Obviously, the same causes lead to the same consequences. Indeed, it is now the turn of the US Marine Corps to announce its intention to implement a vast fleet of wandering munitions capable of evolving in swarms as part of its Force Design 2030 reorganization, aimed at adapting its structure and its doctrine to modern distributed commitments, in particular in the Pacific theater which, today, concentrates all the attentions of its General Staff.
More precisely, in advance of the Joint-All Domain Command and Control doctrine which represents the pillar of the ongoing evolution within the American armies, the US Marines Corps now relies on Expeditionary Advanced Base Operations (EABO), a projected capacity having all the means of denial of access and strike to control a maritime, air and land space, while having a sufficiently light structure to maintain certain mobility.

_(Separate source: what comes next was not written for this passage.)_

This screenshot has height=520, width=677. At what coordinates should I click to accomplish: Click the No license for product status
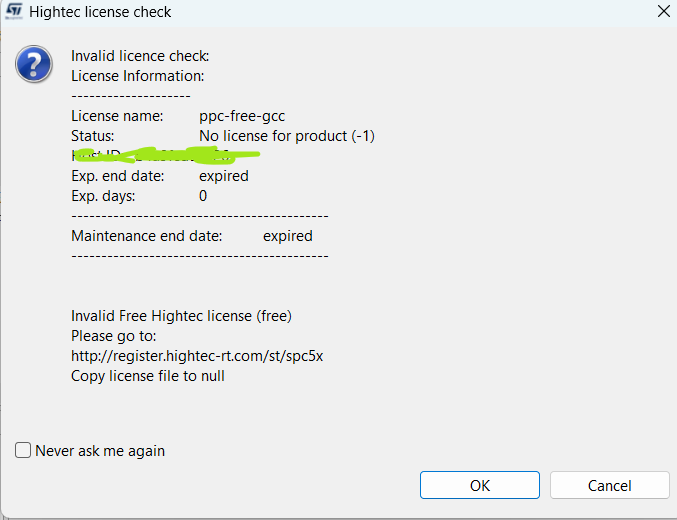(286, 136)
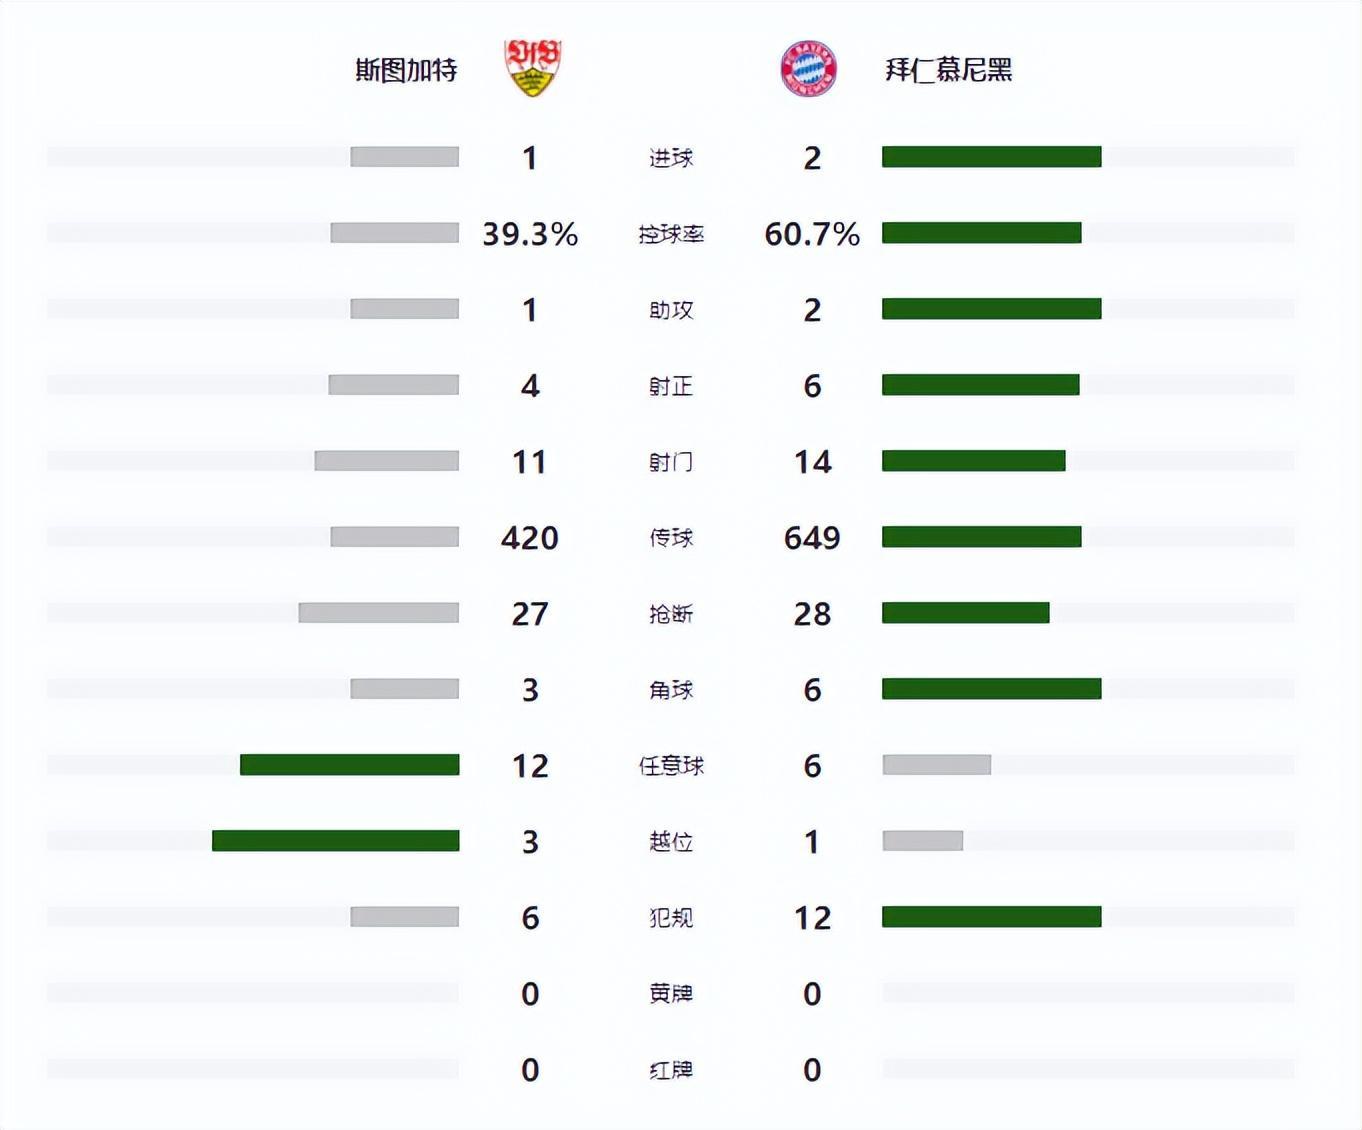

Regardless, in addition to medium- and long-range anti-aircraft, anti-missile, anti-ship, and artillery systems, as well as aerial capabilities provided by vertical takeoff and landing F-35B fighter jets or short and the Osprey, King Stallion, Viper and Venom helicopters, the Corps now wants to equip itself with long-range loitering munitions systems , designed to evolve in swarms, in order to reinforce or even supplement the capabilities of its artillery and its aviation.
The munitions currently being tested by the USMC can hit targets at 100 km, with the aim of bringing this range to several hundred kilometers in the years to come. Above all, the Corps wants to equip itself with munitions that are economical and quick to produce, and relatively simple to implement, so as to be able to significantly increase its firepower on a tight schedule, without harming other equipment programs on a budget already under pressure.